Dirty Lion – NaturezAÇÃO

A consciência social e ecológica do reggae aditivada de MPB, soul e inteligência. Trabalho solo de Garcez, o Dirty Lion chama atenção pelas letras que não só enumeram problemas como apontam soluções. Aparecem soltas em “NaturezAÇÃO” referências a pensadores diversos, dos acadêmicos aos de rua. É seu primeiro disco, produção de Matheus Menega. Em meio aos beats, tem bateria, teclado e sopros gravados por músicos, além de participações de Lara Rossato, Jimmy Luv e dos colegas de K-Zero Alternativo. O disco saiu em abril e vem com sementes de ipê amarelo – o amnarelo, em contraste com o verde, foi escolhido para simbolizar a vontade de fazer a diferença. Ganhou resenha no nosso site.

zudizilla luzZudizilla – Luz

O lançamento de “Luz” na internet rendeu a capa da nossa edição de março. É a grande declaração de princípios de Zudizilla, um salto do “estilo foda-se” para um discurso de razão e iluminação – sem largar nenhum dos dois, obviamente.
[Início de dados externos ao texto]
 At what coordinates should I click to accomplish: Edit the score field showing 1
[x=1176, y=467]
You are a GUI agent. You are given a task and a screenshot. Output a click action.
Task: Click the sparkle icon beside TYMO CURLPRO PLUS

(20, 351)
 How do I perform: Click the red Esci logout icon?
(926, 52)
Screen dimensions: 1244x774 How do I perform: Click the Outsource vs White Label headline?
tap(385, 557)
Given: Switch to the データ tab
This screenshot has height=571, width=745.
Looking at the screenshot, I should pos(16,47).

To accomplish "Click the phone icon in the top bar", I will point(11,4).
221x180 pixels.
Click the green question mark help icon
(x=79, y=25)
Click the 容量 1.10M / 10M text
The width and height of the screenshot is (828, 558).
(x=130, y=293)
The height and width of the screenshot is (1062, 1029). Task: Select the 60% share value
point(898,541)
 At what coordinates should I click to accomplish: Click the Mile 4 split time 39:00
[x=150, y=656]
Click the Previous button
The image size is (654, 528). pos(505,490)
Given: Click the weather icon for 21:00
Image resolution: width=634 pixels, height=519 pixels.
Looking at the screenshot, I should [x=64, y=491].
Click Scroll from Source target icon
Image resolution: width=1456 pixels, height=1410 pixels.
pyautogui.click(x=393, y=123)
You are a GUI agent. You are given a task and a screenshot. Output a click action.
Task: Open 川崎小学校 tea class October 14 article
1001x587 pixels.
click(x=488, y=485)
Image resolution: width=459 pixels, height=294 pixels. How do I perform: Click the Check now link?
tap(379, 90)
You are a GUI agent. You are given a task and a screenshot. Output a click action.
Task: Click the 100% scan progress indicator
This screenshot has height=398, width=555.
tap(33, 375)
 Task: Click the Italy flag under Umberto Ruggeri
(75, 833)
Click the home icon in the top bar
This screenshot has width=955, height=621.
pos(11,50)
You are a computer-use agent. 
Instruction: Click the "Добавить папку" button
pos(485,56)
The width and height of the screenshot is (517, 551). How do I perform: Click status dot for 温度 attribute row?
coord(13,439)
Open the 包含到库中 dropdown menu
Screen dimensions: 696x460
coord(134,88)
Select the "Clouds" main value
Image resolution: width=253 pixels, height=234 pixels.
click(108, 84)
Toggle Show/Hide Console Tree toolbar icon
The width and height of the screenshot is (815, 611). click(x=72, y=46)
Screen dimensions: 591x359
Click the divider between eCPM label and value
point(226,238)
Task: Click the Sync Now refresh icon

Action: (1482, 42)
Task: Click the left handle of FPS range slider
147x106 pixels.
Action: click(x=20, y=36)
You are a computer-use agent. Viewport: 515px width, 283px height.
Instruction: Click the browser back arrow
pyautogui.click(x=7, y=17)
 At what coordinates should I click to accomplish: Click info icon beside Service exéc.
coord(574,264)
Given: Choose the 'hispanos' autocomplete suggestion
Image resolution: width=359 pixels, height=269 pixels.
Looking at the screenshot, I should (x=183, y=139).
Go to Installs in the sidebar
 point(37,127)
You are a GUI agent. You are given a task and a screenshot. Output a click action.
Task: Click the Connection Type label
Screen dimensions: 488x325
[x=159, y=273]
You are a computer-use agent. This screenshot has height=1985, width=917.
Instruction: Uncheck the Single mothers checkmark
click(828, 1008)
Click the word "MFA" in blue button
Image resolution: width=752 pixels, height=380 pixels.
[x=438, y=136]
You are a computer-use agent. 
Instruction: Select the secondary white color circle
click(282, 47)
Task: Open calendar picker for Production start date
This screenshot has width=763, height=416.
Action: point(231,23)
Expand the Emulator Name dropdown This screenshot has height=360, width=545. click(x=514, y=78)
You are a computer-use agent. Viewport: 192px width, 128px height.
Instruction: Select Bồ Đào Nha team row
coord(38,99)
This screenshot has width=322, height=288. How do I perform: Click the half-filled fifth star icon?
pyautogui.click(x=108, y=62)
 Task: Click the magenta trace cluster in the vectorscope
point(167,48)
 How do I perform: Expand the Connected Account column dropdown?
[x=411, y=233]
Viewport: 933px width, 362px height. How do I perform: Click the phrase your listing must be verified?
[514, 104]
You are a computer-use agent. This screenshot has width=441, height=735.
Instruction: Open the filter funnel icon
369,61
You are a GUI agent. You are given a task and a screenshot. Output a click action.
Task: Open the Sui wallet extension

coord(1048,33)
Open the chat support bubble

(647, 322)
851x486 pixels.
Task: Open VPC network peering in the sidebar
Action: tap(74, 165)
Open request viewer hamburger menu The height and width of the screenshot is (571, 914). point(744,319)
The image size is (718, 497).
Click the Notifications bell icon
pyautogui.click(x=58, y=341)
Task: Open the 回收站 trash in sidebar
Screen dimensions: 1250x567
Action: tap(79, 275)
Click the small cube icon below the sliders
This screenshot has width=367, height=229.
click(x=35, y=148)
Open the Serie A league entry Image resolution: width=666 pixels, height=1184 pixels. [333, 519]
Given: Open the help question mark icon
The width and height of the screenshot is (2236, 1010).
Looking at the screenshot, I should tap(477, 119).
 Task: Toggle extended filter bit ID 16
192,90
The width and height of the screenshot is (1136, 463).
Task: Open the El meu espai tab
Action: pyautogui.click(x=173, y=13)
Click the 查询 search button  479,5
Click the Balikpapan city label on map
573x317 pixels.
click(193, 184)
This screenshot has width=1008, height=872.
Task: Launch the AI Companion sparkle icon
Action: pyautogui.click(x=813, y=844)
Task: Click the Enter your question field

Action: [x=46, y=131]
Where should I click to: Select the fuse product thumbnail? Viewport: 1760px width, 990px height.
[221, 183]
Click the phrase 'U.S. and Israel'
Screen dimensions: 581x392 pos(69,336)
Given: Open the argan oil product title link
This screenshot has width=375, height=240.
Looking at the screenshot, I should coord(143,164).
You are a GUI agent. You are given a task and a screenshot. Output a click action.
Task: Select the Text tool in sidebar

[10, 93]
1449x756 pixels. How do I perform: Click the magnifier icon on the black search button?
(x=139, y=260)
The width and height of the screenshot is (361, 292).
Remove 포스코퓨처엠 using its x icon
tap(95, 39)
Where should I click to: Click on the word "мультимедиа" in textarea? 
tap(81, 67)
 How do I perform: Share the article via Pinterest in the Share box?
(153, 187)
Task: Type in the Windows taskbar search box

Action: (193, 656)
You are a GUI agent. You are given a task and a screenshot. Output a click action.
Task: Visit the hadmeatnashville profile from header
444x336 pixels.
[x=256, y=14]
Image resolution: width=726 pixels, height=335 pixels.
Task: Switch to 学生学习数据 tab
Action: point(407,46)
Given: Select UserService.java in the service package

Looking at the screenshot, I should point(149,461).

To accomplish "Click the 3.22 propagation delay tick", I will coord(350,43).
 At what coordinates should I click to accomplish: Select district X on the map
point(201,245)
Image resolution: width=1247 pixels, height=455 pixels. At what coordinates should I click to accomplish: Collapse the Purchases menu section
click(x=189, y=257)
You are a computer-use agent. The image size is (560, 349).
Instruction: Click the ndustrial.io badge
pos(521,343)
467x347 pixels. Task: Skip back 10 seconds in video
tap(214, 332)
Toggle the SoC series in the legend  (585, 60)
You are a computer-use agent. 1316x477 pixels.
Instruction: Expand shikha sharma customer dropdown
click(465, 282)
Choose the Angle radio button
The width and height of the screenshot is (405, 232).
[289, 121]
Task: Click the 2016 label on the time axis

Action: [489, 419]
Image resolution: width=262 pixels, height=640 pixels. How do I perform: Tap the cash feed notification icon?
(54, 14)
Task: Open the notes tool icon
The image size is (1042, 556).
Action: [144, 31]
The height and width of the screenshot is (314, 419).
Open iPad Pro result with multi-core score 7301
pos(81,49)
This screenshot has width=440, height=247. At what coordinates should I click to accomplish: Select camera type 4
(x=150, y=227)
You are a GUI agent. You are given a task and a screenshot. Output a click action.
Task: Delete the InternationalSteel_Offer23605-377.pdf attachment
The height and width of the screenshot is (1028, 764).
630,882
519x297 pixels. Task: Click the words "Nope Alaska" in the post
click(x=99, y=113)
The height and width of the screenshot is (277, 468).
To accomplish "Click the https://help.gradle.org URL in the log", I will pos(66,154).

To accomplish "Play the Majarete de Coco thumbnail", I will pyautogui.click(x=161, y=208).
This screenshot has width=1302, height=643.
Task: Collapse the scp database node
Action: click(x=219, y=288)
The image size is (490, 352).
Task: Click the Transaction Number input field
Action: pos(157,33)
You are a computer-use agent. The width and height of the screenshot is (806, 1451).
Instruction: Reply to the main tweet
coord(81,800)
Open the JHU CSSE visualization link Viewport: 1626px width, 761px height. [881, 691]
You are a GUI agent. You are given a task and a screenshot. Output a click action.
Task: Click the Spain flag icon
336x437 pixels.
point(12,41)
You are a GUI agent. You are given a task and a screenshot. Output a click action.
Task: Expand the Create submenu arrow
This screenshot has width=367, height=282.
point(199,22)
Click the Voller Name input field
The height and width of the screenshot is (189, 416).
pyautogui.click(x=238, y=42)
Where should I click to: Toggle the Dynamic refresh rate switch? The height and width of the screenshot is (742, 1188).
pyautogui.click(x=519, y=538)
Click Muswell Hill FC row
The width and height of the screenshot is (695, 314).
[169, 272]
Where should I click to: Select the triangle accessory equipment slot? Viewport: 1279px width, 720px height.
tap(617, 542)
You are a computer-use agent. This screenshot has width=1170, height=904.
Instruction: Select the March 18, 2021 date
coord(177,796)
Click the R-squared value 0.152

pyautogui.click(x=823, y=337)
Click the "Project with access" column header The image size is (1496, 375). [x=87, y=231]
Mixtape calcada no soul, com beats quase totalmente autorais. A produção de Matheus Menega é a própria definição da busca por um nível inédito de profissionalismo e qualidade. O disco físico tem festa de lançamento marcada pro dia 26.

TrêsUmDois – Resistência

O TrêsUmDois começou com os frequentadores da casa de número 312, onde fizeram as primeiras gravações. Essa evoluiu, mudou de lugar várias vezes e deu origem ao Kafofu Records. Hoje em dia, o TrêsUmDois é formado por Perelló, CJ, Bova, PJ, Luãn e Raí. Naturalmente, a música se forma da junção das personalidades do grupo, embaladas pelos beats de Perelló. “Resistência” tem 23 faixas que primam quase sempre pela suavidade. Veio driblando obstáculos desde o começo de 2012, para sair no mês passado.

bloodfill filosofos do amanhaBloodfill – Filósofos do Amanhã

Mixtape do ano passado, mais uma que deve ganhar um trabalho sucessor em breve. De qualquer forma, vale a referência, pois sempre é tempo de conferir a sagacidade das rimas de Bloodfill. Pra ficar só nas referências, em “Filósofos do Amanhã” ele consegue emendar nas ideias Joana d’Arc, Sarney, Dragão Branco, Hollyfield, São Silvestre e Castlevania. Beats tradicionais e a presença ilustre de Pok Sombra em várias das faixas.

Johnguen – EP Números

A intensidade no show de Johnguen e seus comparsas de Aedyz Crew vem chamando atenção desde 2011. A voz rasgada e o clima sinistro se transportam para esse EP que vem sendo lançado aos poucos na internet desde o ano passado. “Números” é a representação sonora de um pesadelo. Os títulos das músicas são de fato números (“6”, “20, “111”) e as letras em geral são igualmente tensas, como deve ser a mente do MC que as escreve.

guido furiaGuido CNR – Mixtape/DVD Fúria

Foram 15 anos e quatro discos com a Banca CNR para Guido chegar ao trabalho solo. E ele acumulou bastante raiva nesse tempo. A mixtape “Fúria” foi lançada no ano passado, e o DVD gravado em show com a praça Dom Antônio Zattera lotada, em janeiro. Na mixtape, os títulos das faixas (“Fúria”, “Entre o Crime e a Revolução”, “Prisão”, “Soldado Cansado”) já mostram o que vem pela frente: aqui a temática é a luta, seja pessoal, seja a do povo do gueto, seja no esporte (em “O Jogo”). A atmosfera sonora, naturalmente, é sinistra. Para os próximos meses, Guido prepara mais dois projetos: “Loucos, Viciados e Revolucionários” e o Projeto G2, parceria com o colega Glauco CNR.